Monday, September 1, 2014

Shrek: The True Love Guru

One of the most beloved Dreamworks movies of all time is the 2001 gem Shrek. It tells the tale of a mean ogre whose whole life is turned around when he meets Fiona, a beautiful girl who every night goes through a transformation results into her turning into an ogre herself. The movie was a hit, generating over 250 million at the box office. This success, I believe, is partly due to its challenge of the stereotype that true love and who a person truly is is not based on external appearance.

Shrek is ugly. His skin is green, his gut is large, and his breath reeks of onions. But over the course of the movie, the audience comes to realize that he's really not as mean as everyone thinks he is. They only look at his color and size and assume he's out to get them.

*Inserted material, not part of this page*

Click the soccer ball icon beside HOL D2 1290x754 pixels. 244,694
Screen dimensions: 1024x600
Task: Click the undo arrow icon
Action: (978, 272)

The allegory to racism and profiling aren't exactly subtle, but seeing how it's become such the problem that it is in America, I think getting straight to the point may be appropriate. 
Donkey: Hey, what's your problem, Shrek, what you got against the whole world anyway, huh?
Shrek: Look, I'm not the one with the problem, okay? It's the world that seems to have a problem with ME! People take one look at me and go "Aargh! Help! Run! A big stupid ugly ogre!" They judge me before they even know me - that's why I'm better off alone...
Donkey: You know, Shrek... when we first met, I didn't think you were a big, stupid, ugly ogre.
Shrek: Yeah, I know. 
Again, not exactly subtle, but the point is anything but moot. Constantly having opinions on who and what people are before you've met them has caused thousands of deaths for thousands of years. If you take anything from this post, it should be this belief: you don't know someone until you have a conversation with them.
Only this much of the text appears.